PROVIDED TEXT
13. Application filed by SBI was under Section 95 of the IBC for initiation of insolvency resolution process against the Respondent – Personal Guarantor. Section 95 of the IBC is as follows:

  • “95. Application by creditor to initiate insolvency resolution process. –

  • (1) A creditor may apply either by himself, or jointly with other creditors, or through a resolution professional to the Adjudicating Authority for initiating an insolvency resolution process under this section by submitting an application.

  • (2) A creditor may apply under sub-section (1) in relation to any partnership debt owed to him for initiating an insolvency resolution process against- (a) any one or more partners of the firm; or (b) the firm.

  • (3) Where an application has been made against one partner in a firm, any other application against another partner in the same firm shall be presented in or transferred to the Adjudicating Authority in which the first mentioned application is pending for adjudication and such Adjudicating Authority may give such directions for consolidating the proceedings under the applications as it thinks just.

RECORDED DATA
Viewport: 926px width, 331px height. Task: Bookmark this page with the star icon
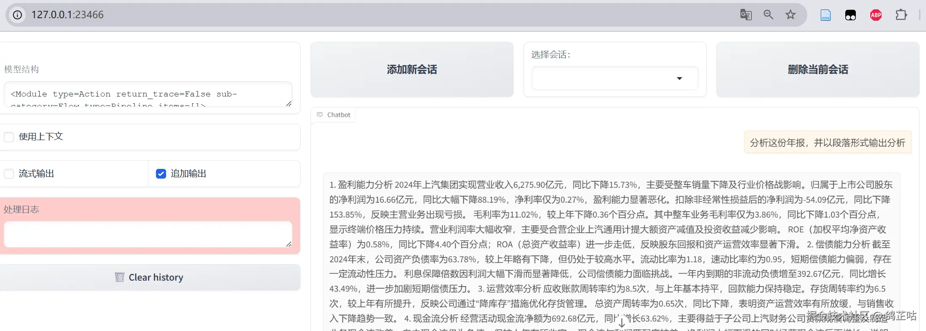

WHAT THE EXERCISE ASKS
Answer these from the excerpt on Section 95 of the IBC:
(a) Under which section of the IBC did SBI file its application?
(b) For a partnership debt, against whom may a creditor seek an insolvency resolution process?
(c) Where must a later application against another partner in the same firm be presented?
The material that comes after the excerpt is separate from it.

REPLY
(a) Section 95.
(b) Against any one or more partners of the firm, or against the firm.
(c) It must be presented in, or transferred to, the Adjudicating Authority where the first application is pending.